• **PAGE TEXT**:
◆ ◆ ◆

So I’d like to thank my Unca T for supporting me in chat that night and telling me to go for the six months and have fun, because this whole thing is all his fault. =p

Anyway, Big J and I are really enjoying our time together. I’m happy, believe it or not. I think some of you just fainted. *fans you, finds water* You okay? Ah, good. I know y’all aren’t used to a happy Jinxie. I’m a little startled myself. But yeah, I’m fucking happy as hell, folks, and I’ve got the Cheshire grin to prove it.

Here’s the big guy making me smile and acting like a goddamn girl lately…

And so we come to an end in this realm of Jinxie’s World. Stay tuned for the next exciting, fun, exhilarating, eventful….okay, okay, when I think of something new, I’ll let you know. =)

© Lori Lasswell - Artist Extraordinaire (click the pic)

Reader question: Would you or have you joined a dating website? Why or why not?

Online Dating…Still?

I don’t even know what fucking week this is now, but my subscription to the dating site ends on March 4. I will not be renewing it for several reasons. That said, just as I’d given up on the stupid site, a new guy came out of left field at me two weeks ago. Seriously. Totally caught me off guard and I pulled a Keanu Reeves because I was like “Whoa!”

◆ ◆ ◆

• **INPUT DATA**:

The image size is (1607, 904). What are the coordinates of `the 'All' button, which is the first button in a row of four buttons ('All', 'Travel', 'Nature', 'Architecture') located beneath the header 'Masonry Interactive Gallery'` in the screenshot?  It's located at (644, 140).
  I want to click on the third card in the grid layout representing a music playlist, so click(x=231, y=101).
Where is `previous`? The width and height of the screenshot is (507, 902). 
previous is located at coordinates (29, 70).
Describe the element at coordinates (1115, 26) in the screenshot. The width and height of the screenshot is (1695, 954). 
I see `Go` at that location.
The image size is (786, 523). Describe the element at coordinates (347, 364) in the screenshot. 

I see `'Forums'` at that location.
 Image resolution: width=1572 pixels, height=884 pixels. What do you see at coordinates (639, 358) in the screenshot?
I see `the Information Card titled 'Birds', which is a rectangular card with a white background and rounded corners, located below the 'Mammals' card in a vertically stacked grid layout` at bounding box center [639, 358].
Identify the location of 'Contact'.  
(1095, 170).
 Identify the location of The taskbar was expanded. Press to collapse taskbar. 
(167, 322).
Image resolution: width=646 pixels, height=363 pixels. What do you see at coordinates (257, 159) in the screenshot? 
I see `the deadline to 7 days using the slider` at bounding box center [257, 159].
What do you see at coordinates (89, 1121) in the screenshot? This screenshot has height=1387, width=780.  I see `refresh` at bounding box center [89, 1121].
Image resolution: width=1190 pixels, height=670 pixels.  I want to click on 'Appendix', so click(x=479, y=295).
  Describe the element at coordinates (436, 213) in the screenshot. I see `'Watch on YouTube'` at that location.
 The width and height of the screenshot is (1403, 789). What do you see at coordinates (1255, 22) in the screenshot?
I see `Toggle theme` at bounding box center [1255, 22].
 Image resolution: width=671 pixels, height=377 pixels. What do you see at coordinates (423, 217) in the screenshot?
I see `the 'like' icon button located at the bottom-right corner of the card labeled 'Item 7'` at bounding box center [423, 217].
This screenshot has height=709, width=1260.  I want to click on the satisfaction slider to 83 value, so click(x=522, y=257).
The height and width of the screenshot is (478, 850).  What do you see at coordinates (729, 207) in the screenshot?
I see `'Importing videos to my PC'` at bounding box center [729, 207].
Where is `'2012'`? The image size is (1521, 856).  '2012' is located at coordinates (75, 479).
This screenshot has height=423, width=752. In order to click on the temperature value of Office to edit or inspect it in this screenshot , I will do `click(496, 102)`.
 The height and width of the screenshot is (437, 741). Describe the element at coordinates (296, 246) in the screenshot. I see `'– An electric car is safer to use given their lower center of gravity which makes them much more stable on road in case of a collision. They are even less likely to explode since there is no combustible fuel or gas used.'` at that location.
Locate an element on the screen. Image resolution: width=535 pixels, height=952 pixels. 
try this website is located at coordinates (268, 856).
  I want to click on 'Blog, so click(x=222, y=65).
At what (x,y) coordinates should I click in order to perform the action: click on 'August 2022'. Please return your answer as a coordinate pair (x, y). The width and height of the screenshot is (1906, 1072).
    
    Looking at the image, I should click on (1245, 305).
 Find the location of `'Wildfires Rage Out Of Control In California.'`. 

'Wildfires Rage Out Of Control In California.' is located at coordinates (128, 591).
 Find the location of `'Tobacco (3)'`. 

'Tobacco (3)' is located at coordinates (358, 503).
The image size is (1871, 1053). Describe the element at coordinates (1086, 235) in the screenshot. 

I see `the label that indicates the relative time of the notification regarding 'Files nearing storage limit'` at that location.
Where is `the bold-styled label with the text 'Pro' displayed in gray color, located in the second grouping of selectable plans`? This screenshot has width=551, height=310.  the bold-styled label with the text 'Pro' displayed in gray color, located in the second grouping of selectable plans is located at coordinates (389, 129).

◆ ◆ ◆

• **TASKS**:
1. Translate this sentence from the blog post above into Spanish: "I will not be renewing it for several reasons."
2. Reproduce the blog post above between "Anyway, Big J" and "to prove it.", inclusive.

• **ANSWERS PER TASK**:
1. No la renovaré por varias razones.

2.
Anyway, Big J and I are really enjoying our time together. I’m happy, believe it or not. I think some of you just fainted. *fans you, finds water* You okay? Ah, good. I know y’all aren’t used to a happy Jinxie. I’m a little startled myself. But yeah, I’m fucking happy as hell, folks, and I’ve got the Cheshire grin to prove it.